Der Anfang in dem schwarz ausgehängten historischen Ballsaal ist spektakulär: Glitzernde Show-Musik, Hillebrand im karierten Jackett als Entertainer vor rotem Screen, strahlend lächelnde Augen, super ausgeleuchteter Raum. Dann stellt er den einzigen Begleiter bei seiner Bühnenshow vor: den Musiker Eurico Ferreira Mathias, der mit seinen Improvisationen den Abend live begleitet. Manchmal improvisieren sie auch beide, der Tänzer reagiert dann mit seinen Moves auf die Vorlagen des Cellisten. Das alles sind wache Vorgänge, die den ZuschauerInnen Spaß machen. Doch dann ist Schluss mit lustig, Hillebrand sagt zu seiner Tochter: „Misstraue Männern im Anzug!“, legt das Mikrofon weg und zieht sich aus. Bis auf die weißglänzende, weite Sporthose und die Schuhe zum Breaken. Darin zeigt er, was er wirklich kann.

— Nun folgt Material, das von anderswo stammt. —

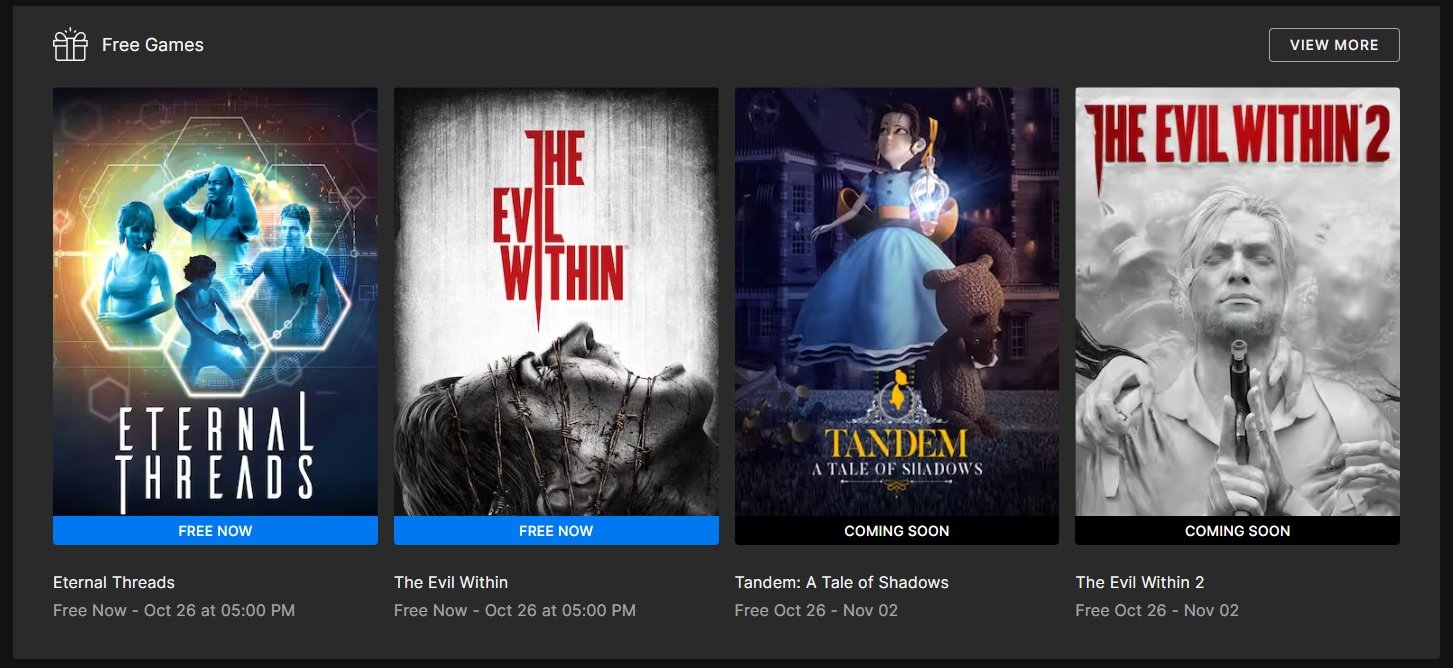Open the Eternal Threads cover art
1453x668 pixels.
point(215,302)
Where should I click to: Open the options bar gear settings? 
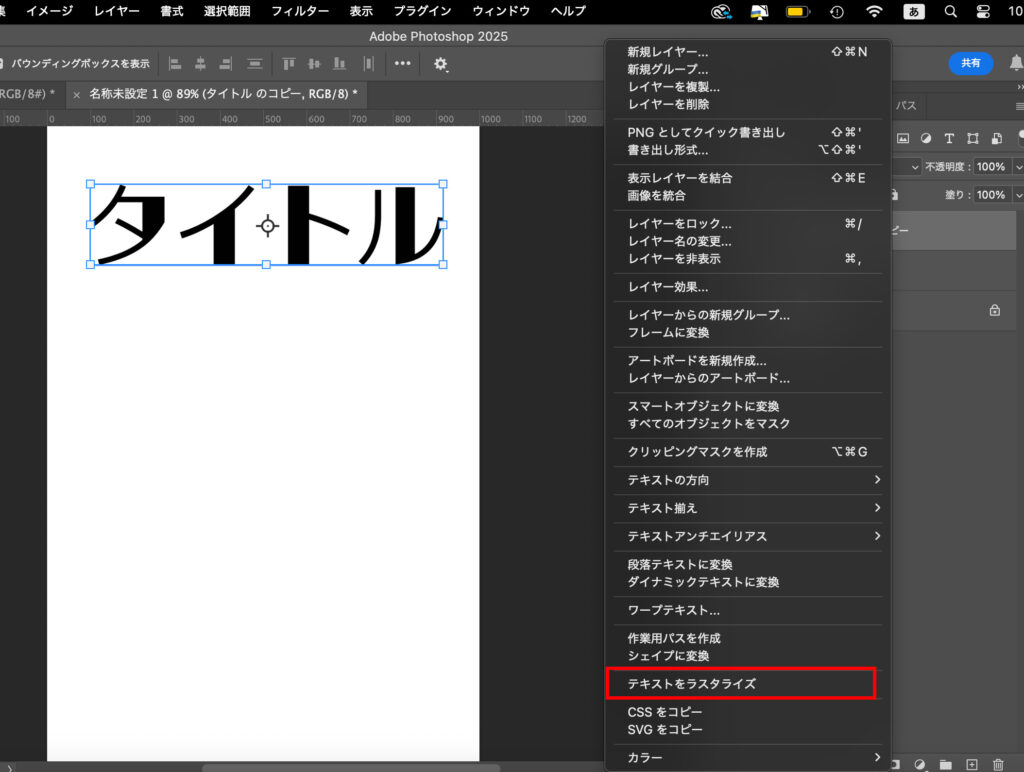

Raphael Hillebrand braucht nicht viel außer seinem Körper und dem Cellisten: Scheinwerfer, eine Leinwand, eine Kamera und einen Beamer. Mit der Kamera wirft er alte Familienfotos an die Leinwand, aber nicht einfach so, sondern raffiniert. Und er schafft durch Live-Verfremdung und -Multiplizierung faszinierende Tanzbilder. Alle Technik wird aber mit Bedacht eingesetzt, nicht zur Überwältigung oder als Geschmacksverstärker. Er gebraucht vor allem seine Stimme, die auch dann nicht atemlos wird, wenn er eine längere Breakeinlage liefert, die bei den ZuschauerInnen wiederholt Begeisterung auslöst. Er kann es auch mit 37 noch! Mit diesem Körper hat er sich eine afro-europäische Identität ertanzt, aus eigener Kraft, in Reaktion auf seine Umwelt, in Kommunikation mit anderen. Seine Art, das zu erzählen, ist einzigartig.

„auf meinen Schultern“ ist bewegend, aber nie rührend. Hillebrand bewegt das Hirn. Und er zeigt, wie sehr der Körper den Geist prägt. Sein Finger deutet auf die Haut: das ist die Haut, die uns von der Welt trennt. Der Finger wird härter: Aber die Welt dringt durch die Haut bis auf die Knochen. Das tut weh. Aber es trägt dazu bei, mit diesen Knochen den aufrechten Gang zu üben. Damit die nächste Generation auf diesen Schultern sitzen kann, ohne einzuknicken.